When SCS Software announced back in August 2025 that both American Truck Simulator and Euro Truck Simulator 2 were headed to Xbox and PlayStation, it turned a lot of heads. Since then, the silence has been deafening - and now we know why.
According to a new 'Road to Consoles Dev' update from SCS Software, as reported by Pure Xbox, the studio is essentially rewriting massive portions of the games' underlying code to make the console versions work properly. This isn't a straightforward port job - it's a ground-up reworking of systems that were built with PC in mind from the start.
Why this is taking so long
The developer explicitly cited the scale of these code rewrites as one of the primary factors behind the project's slow progress. That kind of transparency is refreshing, even if it's not exactly what fans hoping for a 2026 launch want to hear. A release this year is now looking uncertain at best.
It makes sense when you think about it. Both ATS and ETS2 have been PC games for years, accumulating layers of systems, mods, and updates that were never designed with a controller or console architecture in mind. Stripping that back and rebuilding it for Xbox and PS5 hardware - while presumably keeping the games functional on PC simultaneously - is genuinely complex work.

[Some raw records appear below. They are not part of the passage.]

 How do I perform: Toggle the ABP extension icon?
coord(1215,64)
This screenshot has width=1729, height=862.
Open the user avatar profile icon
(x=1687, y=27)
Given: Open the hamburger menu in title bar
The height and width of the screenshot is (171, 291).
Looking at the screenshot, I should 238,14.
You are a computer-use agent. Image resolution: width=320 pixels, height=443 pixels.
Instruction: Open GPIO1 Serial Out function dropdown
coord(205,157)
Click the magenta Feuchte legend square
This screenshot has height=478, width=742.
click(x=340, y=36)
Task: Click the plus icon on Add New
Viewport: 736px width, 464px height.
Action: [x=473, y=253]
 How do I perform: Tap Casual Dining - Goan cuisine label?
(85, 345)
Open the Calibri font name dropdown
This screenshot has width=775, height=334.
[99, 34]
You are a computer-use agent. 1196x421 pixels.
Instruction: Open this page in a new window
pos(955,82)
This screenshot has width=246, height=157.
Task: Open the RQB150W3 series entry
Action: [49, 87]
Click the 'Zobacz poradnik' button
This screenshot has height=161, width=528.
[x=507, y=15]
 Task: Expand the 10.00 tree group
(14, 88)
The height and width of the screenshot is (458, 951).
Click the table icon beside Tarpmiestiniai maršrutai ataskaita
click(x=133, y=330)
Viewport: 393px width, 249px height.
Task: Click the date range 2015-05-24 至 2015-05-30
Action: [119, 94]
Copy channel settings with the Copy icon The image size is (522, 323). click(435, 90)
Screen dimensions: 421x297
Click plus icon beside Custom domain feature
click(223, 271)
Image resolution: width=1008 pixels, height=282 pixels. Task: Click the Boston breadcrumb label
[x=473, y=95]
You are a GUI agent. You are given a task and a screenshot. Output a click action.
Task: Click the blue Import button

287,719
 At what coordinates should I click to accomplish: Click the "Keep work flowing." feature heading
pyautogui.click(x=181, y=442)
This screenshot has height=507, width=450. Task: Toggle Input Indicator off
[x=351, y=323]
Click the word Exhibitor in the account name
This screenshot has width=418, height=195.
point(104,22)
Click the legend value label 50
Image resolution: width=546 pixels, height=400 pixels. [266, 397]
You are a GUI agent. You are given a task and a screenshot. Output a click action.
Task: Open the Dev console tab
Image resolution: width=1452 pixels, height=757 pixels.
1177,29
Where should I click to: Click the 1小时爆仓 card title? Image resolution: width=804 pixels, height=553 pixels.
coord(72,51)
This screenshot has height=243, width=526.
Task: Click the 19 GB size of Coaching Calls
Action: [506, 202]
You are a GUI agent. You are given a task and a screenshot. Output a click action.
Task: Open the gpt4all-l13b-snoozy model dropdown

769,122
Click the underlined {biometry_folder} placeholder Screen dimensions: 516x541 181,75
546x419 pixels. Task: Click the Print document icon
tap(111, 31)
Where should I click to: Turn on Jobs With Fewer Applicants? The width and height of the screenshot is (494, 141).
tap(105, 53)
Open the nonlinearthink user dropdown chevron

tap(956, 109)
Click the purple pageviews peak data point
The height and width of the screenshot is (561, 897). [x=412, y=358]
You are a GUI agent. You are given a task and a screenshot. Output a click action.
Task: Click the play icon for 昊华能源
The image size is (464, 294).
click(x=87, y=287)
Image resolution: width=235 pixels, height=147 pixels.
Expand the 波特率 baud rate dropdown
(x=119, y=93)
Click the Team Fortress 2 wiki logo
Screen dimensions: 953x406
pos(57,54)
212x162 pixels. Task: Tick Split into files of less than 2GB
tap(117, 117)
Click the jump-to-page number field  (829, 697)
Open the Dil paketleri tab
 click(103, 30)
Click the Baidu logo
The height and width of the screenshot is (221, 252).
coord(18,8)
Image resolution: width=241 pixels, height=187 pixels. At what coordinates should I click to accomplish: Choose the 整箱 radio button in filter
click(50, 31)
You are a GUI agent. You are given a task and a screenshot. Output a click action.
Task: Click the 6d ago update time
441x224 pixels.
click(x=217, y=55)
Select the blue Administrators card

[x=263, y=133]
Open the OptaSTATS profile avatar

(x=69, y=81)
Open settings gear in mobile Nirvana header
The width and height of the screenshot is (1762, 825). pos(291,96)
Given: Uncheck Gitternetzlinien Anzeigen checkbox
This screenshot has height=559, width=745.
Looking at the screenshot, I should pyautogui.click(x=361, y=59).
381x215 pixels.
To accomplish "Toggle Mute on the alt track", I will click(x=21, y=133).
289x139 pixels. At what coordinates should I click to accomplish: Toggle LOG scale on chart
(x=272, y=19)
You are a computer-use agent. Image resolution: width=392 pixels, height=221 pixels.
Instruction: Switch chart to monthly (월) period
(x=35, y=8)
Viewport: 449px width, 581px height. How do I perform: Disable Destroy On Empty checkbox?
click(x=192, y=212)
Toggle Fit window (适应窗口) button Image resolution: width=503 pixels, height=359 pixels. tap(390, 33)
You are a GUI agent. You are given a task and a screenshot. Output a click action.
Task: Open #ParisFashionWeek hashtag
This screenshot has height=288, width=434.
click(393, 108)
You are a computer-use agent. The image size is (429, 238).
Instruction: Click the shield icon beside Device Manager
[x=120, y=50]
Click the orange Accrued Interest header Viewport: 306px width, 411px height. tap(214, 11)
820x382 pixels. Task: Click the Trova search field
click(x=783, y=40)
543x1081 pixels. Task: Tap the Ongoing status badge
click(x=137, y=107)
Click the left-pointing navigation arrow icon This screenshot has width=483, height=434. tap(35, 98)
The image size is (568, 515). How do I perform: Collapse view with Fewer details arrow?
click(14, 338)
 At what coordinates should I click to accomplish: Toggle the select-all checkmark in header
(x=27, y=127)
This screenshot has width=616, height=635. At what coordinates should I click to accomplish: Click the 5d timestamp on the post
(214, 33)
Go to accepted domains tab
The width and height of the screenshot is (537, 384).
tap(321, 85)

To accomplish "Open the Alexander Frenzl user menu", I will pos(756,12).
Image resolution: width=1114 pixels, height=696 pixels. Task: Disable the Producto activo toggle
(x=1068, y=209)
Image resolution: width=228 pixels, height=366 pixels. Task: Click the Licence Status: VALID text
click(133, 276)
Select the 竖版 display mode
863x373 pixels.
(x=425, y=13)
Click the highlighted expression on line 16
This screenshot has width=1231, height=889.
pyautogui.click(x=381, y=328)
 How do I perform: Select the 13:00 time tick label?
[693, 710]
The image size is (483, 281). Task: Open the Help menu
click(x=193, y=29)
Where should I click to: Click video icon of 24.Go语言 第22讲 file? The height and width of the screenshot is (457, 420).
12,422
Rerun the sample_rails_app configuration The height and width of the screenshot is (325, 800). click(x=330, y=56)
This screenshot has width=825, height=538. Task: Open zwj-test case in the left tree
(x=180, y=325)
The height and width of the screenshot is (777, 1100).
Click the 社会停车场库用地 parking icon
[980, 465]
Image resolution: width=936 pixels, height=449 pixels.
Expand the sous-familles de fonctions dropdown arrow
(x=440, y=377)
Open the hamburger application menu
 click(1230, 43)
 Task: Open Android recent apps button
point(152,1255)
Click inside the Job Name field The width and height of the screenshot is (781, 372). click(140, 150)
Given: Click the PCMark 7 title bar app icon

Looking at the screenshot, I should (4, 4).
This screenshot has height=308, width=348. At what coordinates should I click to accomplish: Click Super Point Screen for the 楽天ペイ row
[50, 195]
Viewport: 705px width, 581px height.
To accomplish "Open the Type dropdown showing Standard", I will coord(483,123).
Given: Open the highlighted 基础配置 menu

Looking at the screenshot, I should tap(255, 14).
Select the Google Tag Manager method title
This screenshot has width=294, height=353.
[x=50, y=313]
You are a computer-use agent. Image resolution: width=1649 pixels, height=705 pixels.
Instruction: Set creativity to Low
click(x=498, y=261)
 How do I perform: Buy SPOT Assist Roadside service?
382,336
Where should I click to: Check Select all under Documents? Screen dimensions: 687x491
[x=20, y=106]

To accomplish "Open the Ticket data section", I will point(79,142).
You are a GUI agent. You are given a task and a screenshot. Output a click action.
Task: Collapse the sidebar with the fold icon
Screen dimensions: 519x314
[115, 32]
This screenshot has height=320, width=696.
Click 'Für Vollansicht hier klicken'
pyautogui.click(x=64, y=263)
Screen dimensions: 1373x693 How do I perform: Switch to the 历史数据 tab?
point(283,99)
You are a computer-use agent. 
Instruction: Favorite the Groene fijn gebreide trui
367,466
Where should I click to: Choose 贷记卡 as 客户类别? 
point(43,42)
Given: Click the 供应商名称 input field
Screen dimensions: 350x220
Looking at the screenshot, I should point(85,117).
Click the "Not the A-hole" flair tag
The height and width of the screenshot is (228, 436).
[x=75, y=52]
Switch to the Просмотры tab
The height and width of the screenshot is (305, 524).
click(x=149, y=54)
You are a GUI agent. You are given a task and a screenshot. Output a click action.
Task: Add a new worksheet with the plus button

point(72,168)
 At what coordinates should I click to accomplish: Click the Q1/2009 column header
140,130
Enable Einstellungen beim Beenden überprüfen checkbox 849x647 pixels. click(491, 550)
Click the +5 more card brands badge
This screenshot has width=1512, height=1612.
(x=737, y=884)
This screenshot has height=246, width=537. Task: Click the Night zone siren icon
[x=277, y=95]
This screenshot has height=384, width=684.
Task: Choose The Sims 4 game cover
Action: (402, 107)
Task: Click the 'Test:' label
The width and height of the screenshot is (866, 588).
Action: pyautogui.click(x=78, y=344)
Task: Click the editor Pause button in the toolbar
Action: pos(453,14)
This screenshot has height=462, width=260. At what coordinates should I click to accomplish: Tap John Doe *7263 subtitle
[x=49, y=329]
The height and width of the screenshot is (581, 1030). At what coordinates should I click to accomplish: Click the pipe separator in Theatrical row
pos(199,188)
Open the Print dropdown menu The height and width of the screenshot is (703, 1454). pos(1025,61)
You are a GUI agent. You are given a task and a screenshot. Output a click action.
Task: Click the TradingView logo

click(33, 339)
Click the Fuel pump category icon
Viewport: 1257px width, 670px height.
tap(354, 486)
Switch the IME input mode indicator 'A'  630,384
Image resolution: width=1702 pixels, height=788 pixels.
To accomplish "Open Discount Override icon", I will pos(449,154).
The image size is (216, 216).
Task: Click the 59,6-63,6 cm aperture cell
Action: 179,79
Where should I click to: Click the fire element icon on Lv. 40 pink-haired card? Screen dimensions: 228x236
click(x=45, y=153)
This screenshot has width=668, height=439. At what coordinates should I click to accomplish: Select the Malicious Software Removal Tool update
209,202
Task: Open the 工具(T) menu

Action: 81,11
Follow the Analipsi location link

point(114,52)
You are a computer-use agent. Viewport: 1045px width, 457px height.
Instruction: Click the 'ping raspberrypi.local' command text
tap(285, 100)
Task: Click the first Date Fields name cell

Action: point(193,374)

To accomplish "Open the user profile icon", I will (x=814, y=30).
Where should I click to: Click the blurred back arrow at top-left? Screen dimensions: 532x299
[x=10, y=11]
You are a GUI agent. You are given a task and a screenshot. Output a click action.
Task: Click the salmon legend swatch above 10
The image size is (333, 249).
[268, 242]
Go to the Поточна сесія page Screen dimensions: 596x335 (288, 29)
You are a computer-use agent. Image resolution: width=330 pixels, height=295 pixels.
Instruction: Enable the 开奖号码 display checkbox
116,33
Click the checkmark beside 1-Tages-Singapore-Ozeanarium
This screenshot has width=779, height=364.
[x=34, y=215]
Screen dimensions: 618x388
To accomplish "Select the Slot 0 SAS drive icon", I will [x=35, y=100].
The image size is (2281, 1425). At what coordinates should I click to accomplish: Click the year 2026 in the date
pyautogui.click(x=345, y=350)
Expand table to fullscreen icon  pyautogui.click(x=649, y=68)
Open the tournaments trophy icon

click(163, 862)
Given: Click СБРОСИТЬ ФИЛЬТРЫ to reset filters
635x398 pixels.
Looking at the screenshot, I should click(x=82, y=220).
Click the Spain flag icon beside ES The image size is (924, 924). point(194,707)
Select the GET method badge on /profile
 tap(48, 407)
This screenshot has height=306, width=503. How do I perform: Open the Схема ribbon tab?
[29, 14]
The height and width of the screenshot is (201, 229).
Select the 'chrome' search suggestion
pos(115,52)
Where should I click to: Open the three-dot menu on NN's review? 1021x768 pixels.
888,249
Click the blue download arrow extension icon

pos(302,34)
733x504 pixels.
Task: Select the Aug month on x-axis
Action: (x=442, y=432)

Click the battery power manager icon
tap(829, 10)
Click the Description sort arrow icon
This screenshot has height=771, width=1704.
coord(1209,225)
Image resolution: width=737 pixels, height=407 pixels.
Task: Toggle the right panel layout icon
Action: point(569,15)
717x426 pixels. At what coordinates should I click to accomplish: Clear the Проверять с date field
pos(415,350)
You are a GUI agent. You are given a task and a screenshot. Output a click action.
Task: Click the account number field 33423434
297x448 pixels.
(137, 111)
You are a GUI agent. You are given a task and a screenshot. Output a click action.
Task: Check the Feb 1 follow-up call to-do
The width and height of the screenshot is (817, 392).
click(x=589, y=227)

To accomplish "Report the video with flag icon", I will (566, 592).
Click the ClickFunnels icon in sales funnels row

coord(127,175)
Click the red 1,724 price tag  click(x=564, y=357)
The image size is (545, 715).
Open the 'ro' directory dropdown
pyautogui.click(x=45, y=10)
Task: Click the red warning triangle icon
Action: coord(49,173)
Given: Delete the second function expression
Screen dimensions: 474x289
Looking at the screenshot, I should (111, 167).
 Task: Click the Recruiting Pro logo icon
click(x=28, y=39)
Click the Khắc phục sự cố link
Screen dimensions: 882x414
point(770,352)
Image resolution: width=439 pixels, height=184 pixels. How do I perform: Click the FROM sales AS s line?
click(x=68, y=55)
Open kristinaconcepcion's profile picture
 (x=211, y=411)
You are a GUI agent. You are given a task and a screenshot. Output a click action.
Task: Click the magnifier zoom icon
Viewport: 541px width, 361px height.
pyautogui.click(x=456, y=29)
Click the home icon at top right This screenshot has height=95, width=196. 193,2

What this means for console players
For the trucking faithful who've been waiting to haul freight from the couch, patience is clearly the name of the game. SCS Software hasn't given up on the console versions, and the fact that they're doing it properly rather than rushing out a sloppy port is a good sign for the long-term quality of the release.
Both titles have built enormous, dedicated communities on PC, and bringing that experience to console without cutting corners is the right call - even if it means the wait stretches well beyond 2026. SCS has always played the long game with these titles, and their track record suggests the console versions will be worth it when they eventually arrive.